What myself and so many of my clients struggle with, as a person who recovered from an eating disorder and an eating disorder dietitian, is the idea that there is a “solution” or a “way forward” that can be mapped out in categories and boxes. And if we just do “the correct” thing then we will have relief, that we too will be “correct”. 

This is the same mentality that the diet trap promotes, which is why it’s so damn frustrating that so many in the recovery world promote this same model just with a different direction, from restriction to fed (but not “too fed”, a narrative that comes from the vitriol of anti-fat bias still widely accepted and promoted in the ED field). But these too, are binaries, and just don’t make any damn sense. 

When we allow ourselves to be lowered into the gray, murky, swamp of complexity, Actual Humanity, it’s never as simple as this or that.
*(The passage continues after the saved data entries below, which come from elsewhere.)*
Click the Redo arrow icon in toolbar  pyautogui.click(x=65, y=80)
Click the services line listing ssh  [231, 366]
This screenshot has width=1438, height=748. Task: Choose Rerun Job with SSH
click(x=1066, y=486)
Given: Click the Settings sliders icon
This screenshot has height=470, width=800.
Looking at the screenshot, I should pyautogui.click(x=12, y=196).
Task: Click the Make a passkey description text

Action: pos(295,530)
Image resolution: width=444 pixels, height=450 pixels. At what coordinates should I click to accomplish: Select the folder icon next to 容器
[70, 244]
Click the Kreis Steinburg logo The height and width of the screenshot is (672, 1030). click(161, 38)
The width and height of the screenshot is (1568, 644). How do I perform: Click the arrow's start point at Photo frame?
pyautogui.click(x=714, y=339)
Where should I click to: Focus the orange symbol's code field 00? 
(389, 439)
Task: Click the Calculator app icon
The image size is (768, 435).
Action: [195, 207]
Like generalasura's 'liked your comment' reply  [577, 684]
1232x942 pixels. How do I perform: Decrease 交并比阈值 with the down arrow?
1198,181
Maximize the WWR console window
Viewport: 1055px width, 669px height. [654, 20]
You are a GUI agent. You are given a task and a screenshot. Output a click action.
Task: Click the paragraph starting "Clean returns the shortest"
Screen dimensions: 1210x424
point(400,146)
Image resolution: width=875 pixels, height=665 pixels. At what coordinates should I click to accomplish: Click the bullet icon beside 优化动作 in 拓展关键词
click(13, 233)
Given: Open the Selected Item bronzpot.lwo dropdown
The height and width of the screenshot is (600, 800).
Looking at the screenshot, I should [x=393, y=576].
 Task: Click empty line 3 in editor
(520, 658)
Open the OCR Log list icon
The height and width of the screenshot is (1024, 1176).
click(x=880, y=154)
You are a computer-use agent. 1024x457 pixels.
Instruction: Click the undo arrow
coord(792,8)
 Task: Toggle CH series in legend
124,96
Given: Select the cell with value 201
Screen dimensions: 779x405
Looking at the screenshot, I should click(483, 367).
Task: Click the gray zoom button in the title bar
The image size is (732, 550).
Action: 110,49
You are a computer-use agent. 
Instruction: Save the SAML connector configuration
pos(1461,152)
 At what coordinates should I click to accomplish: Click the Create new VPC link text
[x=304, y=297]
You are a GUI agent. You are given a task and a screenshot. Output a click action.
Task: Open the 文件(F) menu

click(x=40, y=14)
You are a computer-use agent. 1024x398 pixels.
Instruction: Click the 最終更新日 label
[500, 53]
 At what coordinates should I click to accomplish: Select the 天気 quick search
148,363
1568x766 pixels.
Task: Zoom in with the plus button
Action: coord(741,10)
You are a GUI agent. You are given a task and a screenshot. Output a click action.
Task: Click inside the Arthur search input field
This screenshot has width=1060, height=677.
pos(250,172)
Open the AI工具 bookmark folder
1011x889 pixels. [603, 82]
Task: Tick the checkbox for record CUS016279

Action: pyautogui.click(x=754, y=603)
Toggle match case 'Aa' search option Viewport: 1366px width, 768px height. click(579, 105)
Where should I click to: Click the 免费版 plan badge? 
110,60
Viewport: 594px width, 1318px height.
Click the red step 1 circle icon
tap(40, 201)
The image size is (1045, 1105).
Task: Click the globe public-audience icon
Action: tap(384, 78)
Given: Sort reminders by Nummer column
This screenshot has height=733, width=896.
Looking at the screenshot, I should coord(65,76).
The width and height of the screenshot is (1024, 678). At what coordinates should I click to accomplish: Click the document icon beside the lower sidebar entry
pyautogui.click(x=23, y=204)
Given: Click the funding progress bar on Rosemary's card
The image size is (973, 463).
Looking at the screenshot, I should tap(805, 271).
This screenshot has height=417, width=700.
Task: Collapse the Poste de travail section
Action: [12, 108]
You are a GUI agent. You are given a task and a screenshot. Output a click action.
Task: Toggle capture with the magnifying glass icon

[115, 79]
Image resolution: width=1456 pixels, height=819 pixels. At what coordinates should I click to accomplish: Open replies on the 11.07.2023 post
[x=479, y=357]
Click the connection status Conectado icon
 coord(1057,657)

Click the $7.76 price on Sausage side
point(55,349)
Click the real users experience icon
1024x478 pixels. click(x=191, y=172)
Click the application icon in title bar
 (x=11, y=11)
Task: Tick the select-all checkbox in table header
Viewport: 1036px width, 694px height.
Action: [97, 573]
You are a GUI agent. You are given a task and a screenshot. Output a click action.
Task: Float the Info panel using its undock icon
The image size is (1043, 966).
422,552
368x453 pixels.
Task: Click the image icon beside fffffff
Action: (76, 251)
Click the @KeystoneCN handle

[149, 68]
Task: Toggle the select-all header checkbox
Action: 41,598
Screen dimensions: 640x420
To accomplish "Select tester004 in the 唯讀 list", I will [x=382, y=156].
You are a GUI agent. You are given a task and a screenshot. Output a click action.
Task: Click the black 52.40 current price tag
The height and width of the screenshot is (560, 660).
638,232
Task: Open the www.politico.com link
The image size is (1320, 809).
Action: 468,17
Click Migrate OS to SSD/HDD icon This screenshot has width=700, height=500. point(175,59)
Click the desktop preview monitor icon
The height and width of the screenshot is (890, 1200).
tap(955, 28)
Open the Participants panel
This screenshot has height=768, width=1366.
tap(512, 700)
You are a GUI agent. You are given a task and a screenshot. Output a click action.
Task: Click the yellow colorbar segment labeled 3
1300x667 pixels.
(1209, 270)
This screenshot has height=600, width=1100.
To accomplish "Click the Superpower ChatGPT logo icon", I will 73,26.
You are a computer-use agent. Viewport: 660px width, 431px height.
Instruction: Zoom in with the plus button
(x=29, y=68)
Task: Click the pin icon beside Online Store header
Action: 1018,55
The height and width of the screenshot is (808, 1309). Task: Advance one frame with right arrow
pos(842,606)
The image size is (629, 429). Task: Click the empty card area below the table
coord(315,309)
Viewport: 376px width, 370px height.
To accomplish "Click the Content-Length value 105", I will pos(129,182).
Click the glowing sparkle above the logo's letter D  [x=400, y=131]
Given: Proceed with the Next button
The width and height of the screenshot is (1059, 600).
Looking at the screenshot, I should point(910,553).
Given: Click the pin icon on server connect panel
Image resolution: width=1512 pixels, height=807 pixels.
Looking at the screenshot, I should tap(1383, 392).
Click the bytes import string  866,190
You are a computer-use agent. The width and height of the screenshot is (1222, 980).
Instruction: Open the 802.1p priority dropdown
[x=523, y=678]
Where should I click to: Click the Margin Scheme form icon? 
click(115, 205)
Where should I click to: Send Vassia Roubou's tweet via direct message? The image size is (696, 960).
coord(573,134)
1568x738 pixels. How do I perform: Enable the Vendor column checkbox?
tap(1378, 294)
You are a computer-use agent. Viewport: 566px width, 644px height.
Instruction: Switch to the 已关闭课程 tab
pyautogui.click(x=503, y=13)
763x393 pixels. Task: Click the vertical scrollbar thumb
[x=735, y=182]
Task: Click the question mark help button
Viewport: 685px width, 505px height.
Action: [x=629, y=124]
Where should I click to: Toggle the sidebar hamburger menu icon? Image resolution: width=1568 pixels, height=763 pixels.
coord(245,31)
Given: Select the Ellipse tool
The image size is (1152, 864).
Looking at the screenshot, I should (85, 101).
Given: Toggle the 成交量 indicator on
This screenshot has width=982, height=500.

For myself, I’ve found this place to be both overwhelming and liberating. And it is difficult to hold this paradox in my body, but I’ve found it’s more suitable than being confused and continually grappling with the shame narrative of failure, when I don’t fit neatly into the boxes created by people outside of me that say “this is the (only) way!” Here, I’ve learned to recognize the eerie saviorism that exists in these spaces, because of the familiar chaos it stirs in my body. 

As a white person of western european ancestry, with neurodivergence, I’ve come to understand that both I have a great deal to learn, because of the ways in which I have had only one side of many stories constructed for me, and also that my learning process does not thrive in an environment of hustle culture, perfectionism, and scarcity linear ideas around time. In the face of all that our planet is facing, this can and has felt very uncomfortable, and I have come to understand that I can’t perform deep knowing, that I must stay true to my process, which is slow and depends on community, connection, my teachers, and a rudder steering me towards justice, love, and peace for all bodies. I have, and will continue to cause harm, because of my privileges, because of my humanity, and because of the ways in which my brain works related to my human suffering. And I have also committed to my own healing, my own embodied action, and my commitment to my values and ethics both as a human and as a clinician. These are difficult things to share on the internet, and I believe that it is important to be publicly human in this time. Messy and complex, flawed and working on it, with a humbleness which exists alongside the fumbling (@erikahines). 

I have a small group of healthcare professionals I am mentoring (Hoping to grow this part of my work- if you are interested (Healthcare professionals)). As a provider who lives with CPTSD and has been dismayed and harmed at the lack of trauma informed care within the medical field and within the eating disorder field I work within, alongside the lack of providers that are safer options for fat folx in eating disorder recovery, it is satisfying to support newer providers who desperately need guidance (we didn’t get it in school that’s for sure). I often lean on this quote, for myself and for my mentees: “You are enough, and you are not enough”.

We are all enough, just as we are, always. You are enough because you are here, a living, and breathing, human. So many of us struggle with the deeply rooted shame narrative that comes from white supremacy and the systems of oppression it manufactures, and so it is so very hard to not hold on to this core truth. Big Capital T Truth. And we are not enough, because despite what individualism boot strap narratives have conditioned us to think, we cannot do this alone. We need support. We need community. 

In the presence of the atrocities facing our planet and the humans that inhabit it today, we are enough and we are not enough. Your healing matters, so that your voice can join the embodied voices across the globe that say no to injustice and terror. That say NO to systems of oppression that harm our fellow humans, our animal friends and family, and the living and breathing planet on which we all reside. 

When we come home to our bodies, we understand that the violence perpetuated onto bodies is not the way forward, that change can and must come.